▶ [WHAT THE EXERCISE ASKS]:
Starting at the line containing "Screen dimensions: 911x513" and continuing through the end of the records, rewrite those lines with "telephone" substituted by "mobile" and everything else kept the same. Leave the pictures out of your answer.

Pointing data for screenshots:
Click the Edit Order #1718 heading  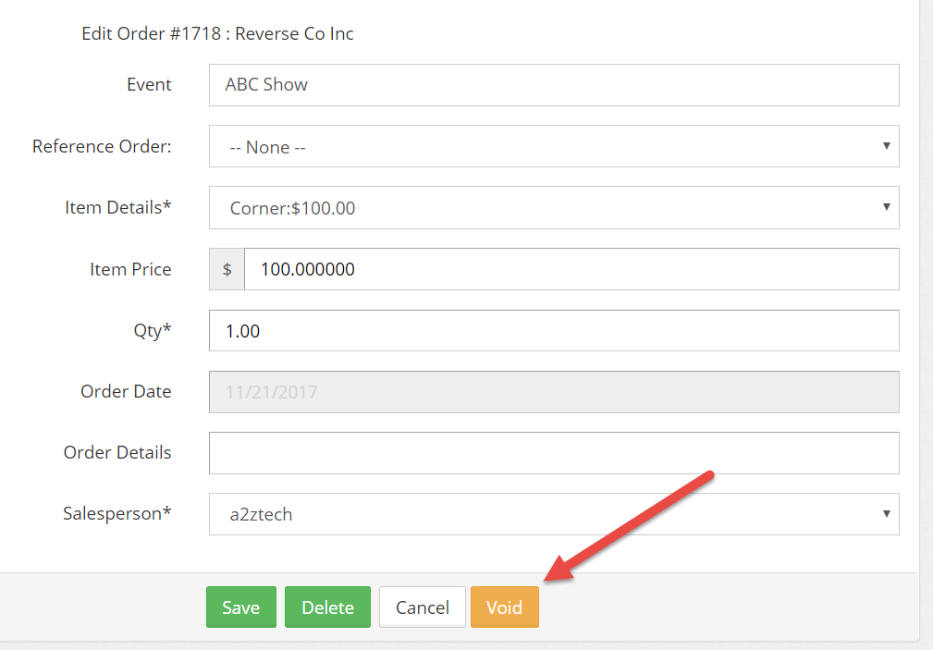(x=217, y=34)
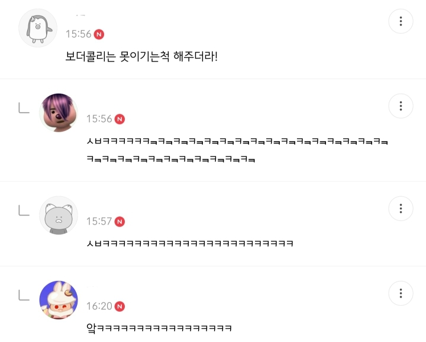Click the red N badge beside 15:57
The image size is (426, 342).
(x=120, y=222)
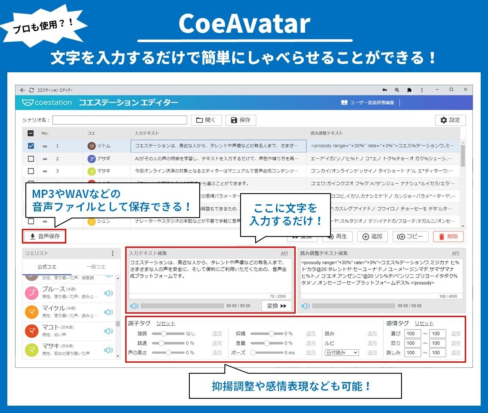The height and width of the screenshot is (413, 488).
Task: Adjust the 話速 speed slider
Action: (162, 343)
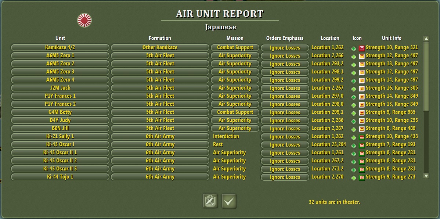Toggle Ignore Losses for Ki-43 Oscar II 3

[x=285, y=169]
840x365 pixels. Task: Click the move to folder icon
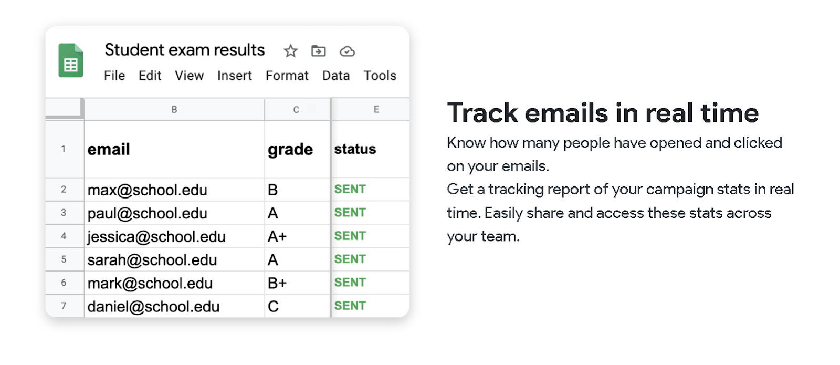pyautogui.click(x=319, y=51)
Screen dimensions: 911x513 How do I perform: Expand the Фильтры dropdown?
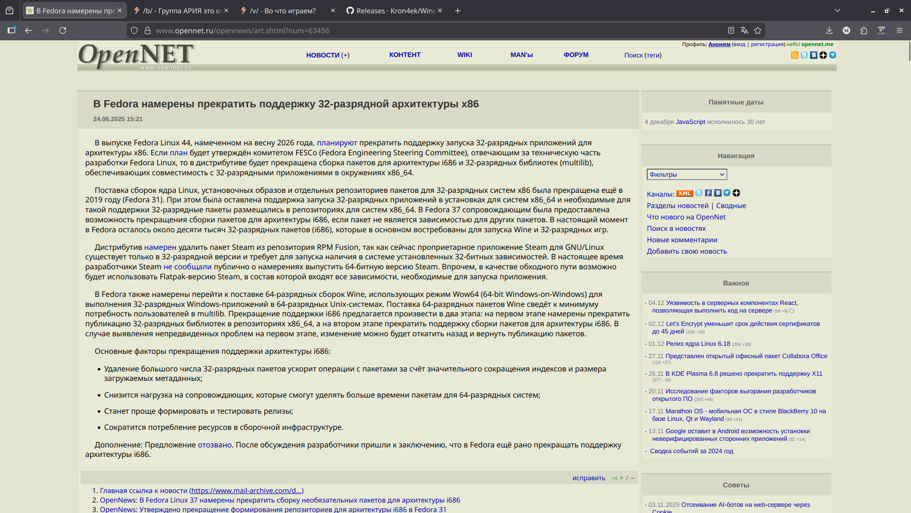point(687,174)
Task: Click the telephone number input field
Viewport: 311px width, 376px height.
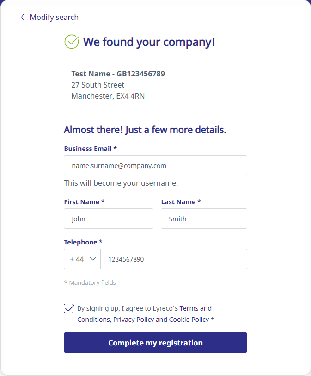Action: click(173, 259)
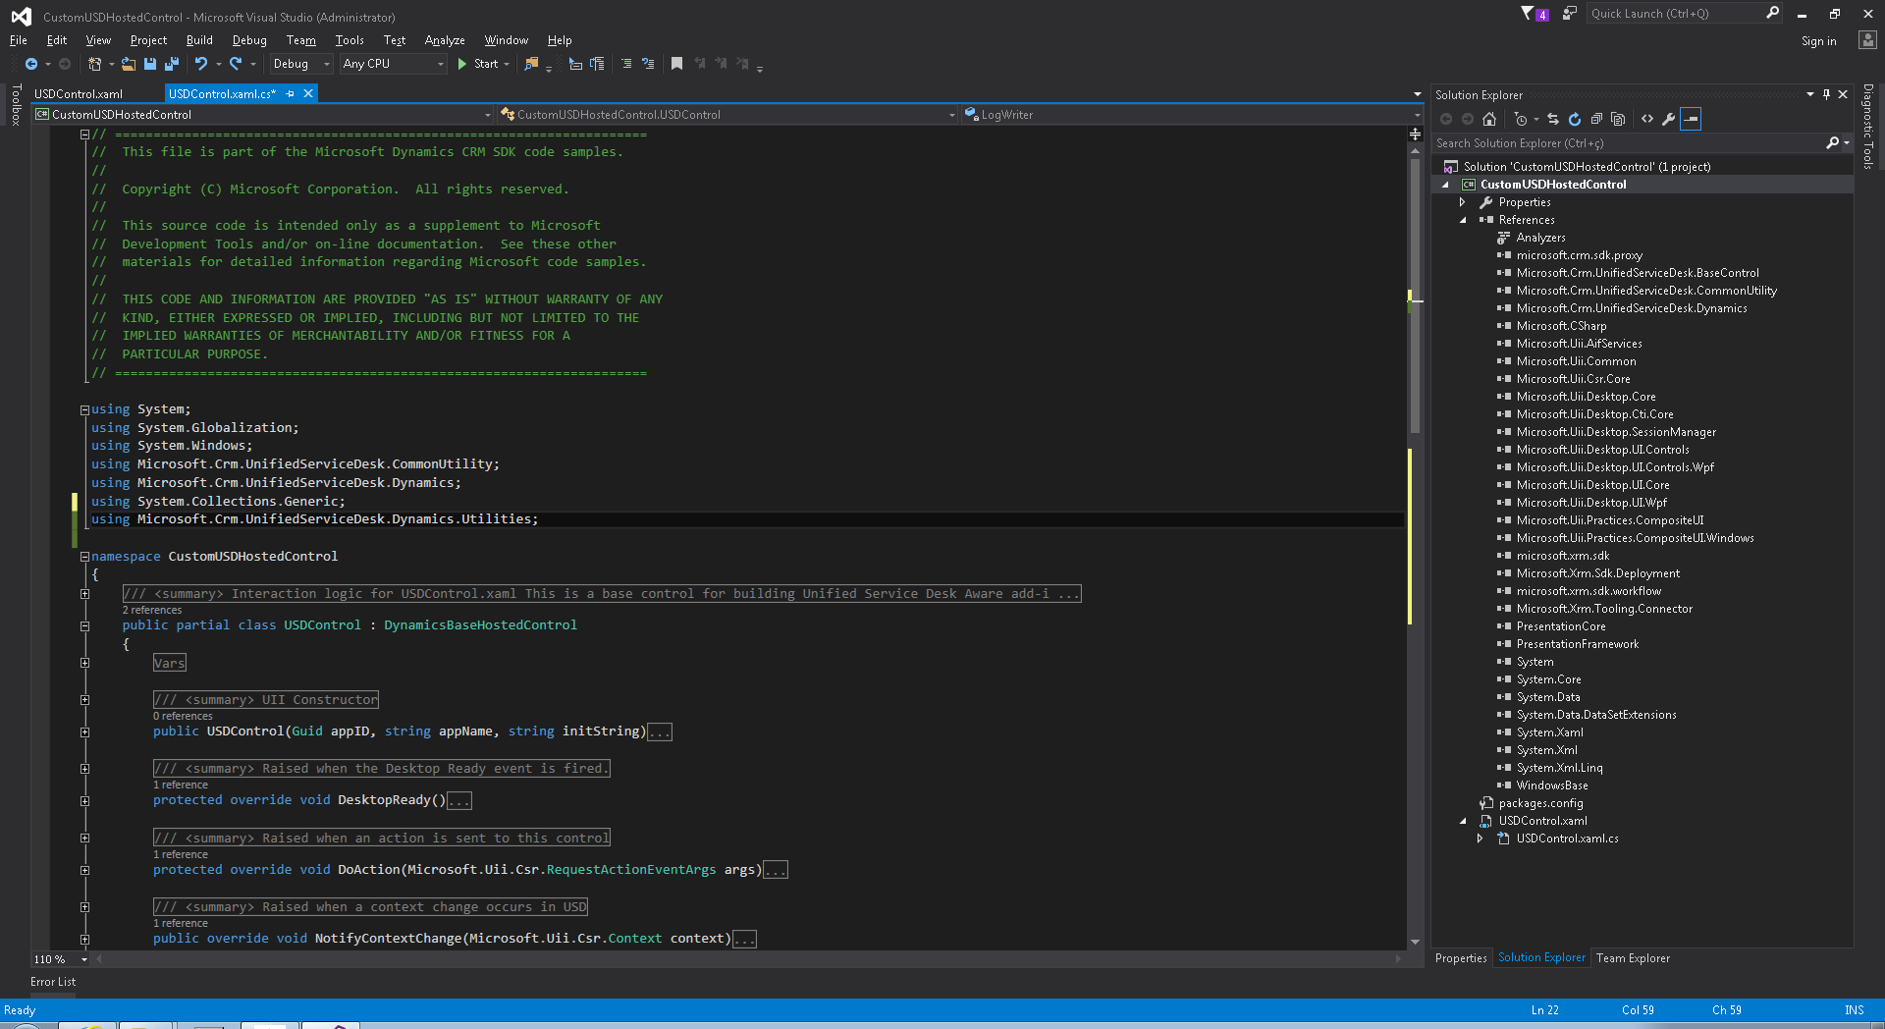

▶ [TASK OUTPUT]:
Screen dimensions: 911x513 How do I perform: Expand the Фильтры dropdown?
point(687,174)
Task: Click the mobile number input field
Viewport: 311px width, 376px height.
Action: click(173, 259)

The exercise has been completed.